An overwhelming majority of IETA members expect carbon markets to have a role in an international climate change deal, expected to be agreed in Paris next year, according to IETA’s ninth annual Market Sentiment Survey.
Over 80% of respondents to this year’s survey, conducted by PwC, expect the Paris 2015 climate agreement to pave the way for more carbon markets globally, with the potential to link them in the future. Around two-thirds of respondents (63%) believe that the Clean Development Mechanism (CDM) will continue on in some form, with most of those replying think it is likely to be reformed. However, only a handful (4%) anticipate all major economies to face legally-binding reduction commitments from the deal.
“The role for carbon markets – and linked markets – in fighting climate change is being increasingly recognised by policymakers around the world, from China to Europe to California,” says IETA president and CEO Dirk Forrister.
“Despite a tumultuous few years in Europe, backwards steps in Australia and challenges with the CDM, the benefits of using markets to cut emissions are still driving more nations to explore emissions trading. We hope that policymakers hear our voices and ensure that the Paris agreement facilitates the spread of carbon markets, and linkages between them.”
Key for ensuring future success of the international climate negotiations is the functioning of the Green Climate Fund, and 70% of respondents expect the fund to be distributing cash by 2020 – with one-third expecting finance to flow in the next few years. Just a week after the survey closed, the GCF announced it is ready for capitalisation – a step in the right direction.
More than half of those who replied believe that directly supporting private sector activities would be effective, and a similar percentage think that the GCF would also be effective if it acted as a pool for private sector investment in mitigation and adaptation activities.
In Europe, while price expectations for the EU Emissions Trading System (ETS) continued to fall in this year’s survey, the rate of decline is slowing, suggesting that some participants see the downwards trend stabilising. Around two-thirds of respondents predict an average EU allowance price of €5-10 in Phase III (2013-20) of the EU ETS – at the time of the survey, the front December contract was priced around €5.
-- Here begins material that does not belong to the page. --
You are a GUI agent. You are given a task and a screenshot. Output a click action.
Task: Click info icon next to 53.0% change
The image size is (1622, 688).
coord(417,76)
The backloading of EUAs within Phase III was welcomed by respondents, but more than 90% want further reforms to the pioneering emissions market. Although the European Commission has proposed a Market Stability Reserve, only 27% believe it will be able to stimulate sufficient low-carbon investment, while 47% believe an ambitious 2030 emissions reduction target is the most effective option.
“Last year’s survey found that 90% of respondents favoured reforms to the EU ETS to reduce the allowance surplus – and a similar number this year still think further reforms are needed,” says Jon Williams, a partner in PwC UK’s Sustainability and Climate Change team, which conducted the survey for IETA.
“All eyes will be on the 2030 debate to see if the bloc can agree a reduction target deep enough to drive the low-carbon investment that is urgently needed.”